INTERVIEW: Mildred Aristide: The US has no right to impose its political processes on others

The US has no right to impose their political processes on others

by Sokari on March 23, 2011

in African Diaspora, African History, Haiti, Social Movements

Amy Goodman interviewed Mildred Aristide just before they landed in Haiti.  Mrs Aristide rarely speaks in public so I was very interested to hear what she had to say.  She spoke of her time in South Africa and learning about the connections between Africa and Haiti – learning about Africa and teaching about Haiti. In answer to the US government’s statement to President Aristide not to look to the past but to the future she quoted Barthélemy Boganda of the Central Africa Republic [CAR] response to the French colonial government who made a similar statement ”I would stop talking about the past, if it weren’t so present”.     It is convenient and in the US’s interest for Haitians and any of us for that matter to forget the past. The past is full of betrayals, violence and exploitation carried out by the US so no wonder they would prefer we all forget it.

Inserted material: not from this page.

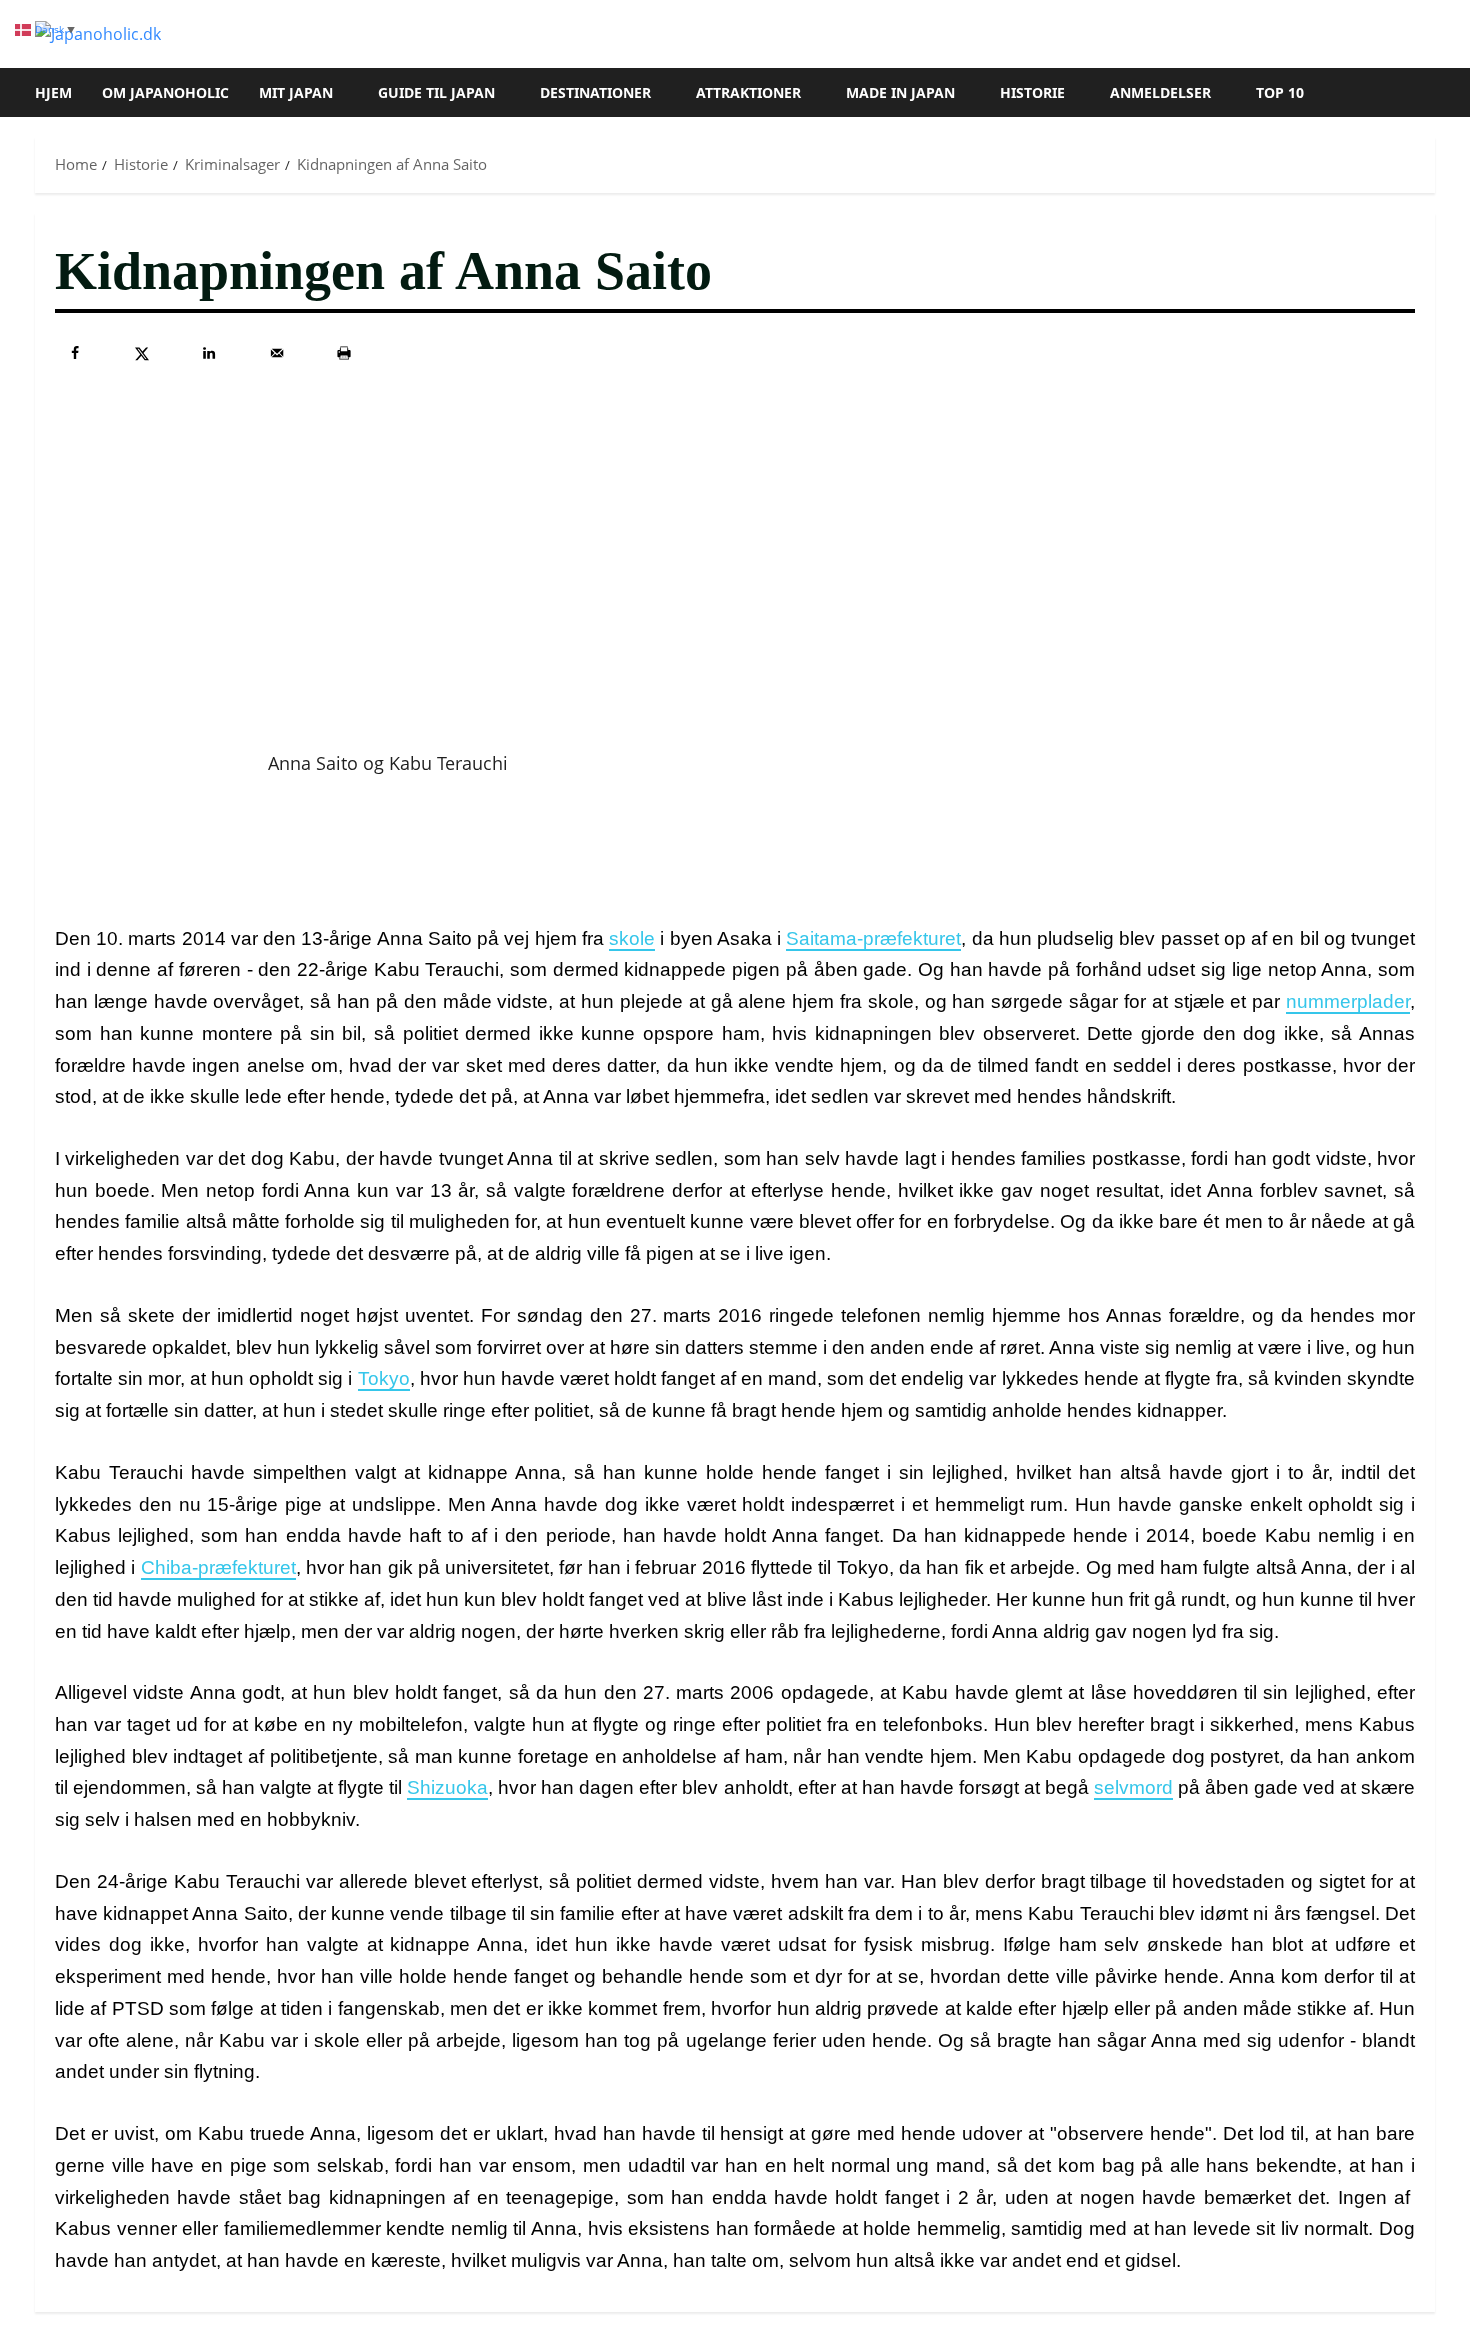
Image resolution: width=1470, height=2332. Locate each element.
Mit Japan (296, 92)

And I think that what I’ve learned from Africa is how much Africans carry the past with them, and the past being lessons from their ancestors, the lessons of their culture, all of which happens in time, in a time space. So it’s not that you live in the past, but you carry with you the lessons and the good and the experiences of the past.

I think it’s—it’s an inability, maybe, by the American political process to understand the kind of relation that Titide has with the Haitian people, and it doesn’t fit within the kind of policy frameworks that perhaps they have of—and so, it’s an unwillingness to see beyond that. I’ll attribute it to that.

I think that the United States and a lot of those western European countries see politics a certain way, and I think that they have no right to impose that on other peoples.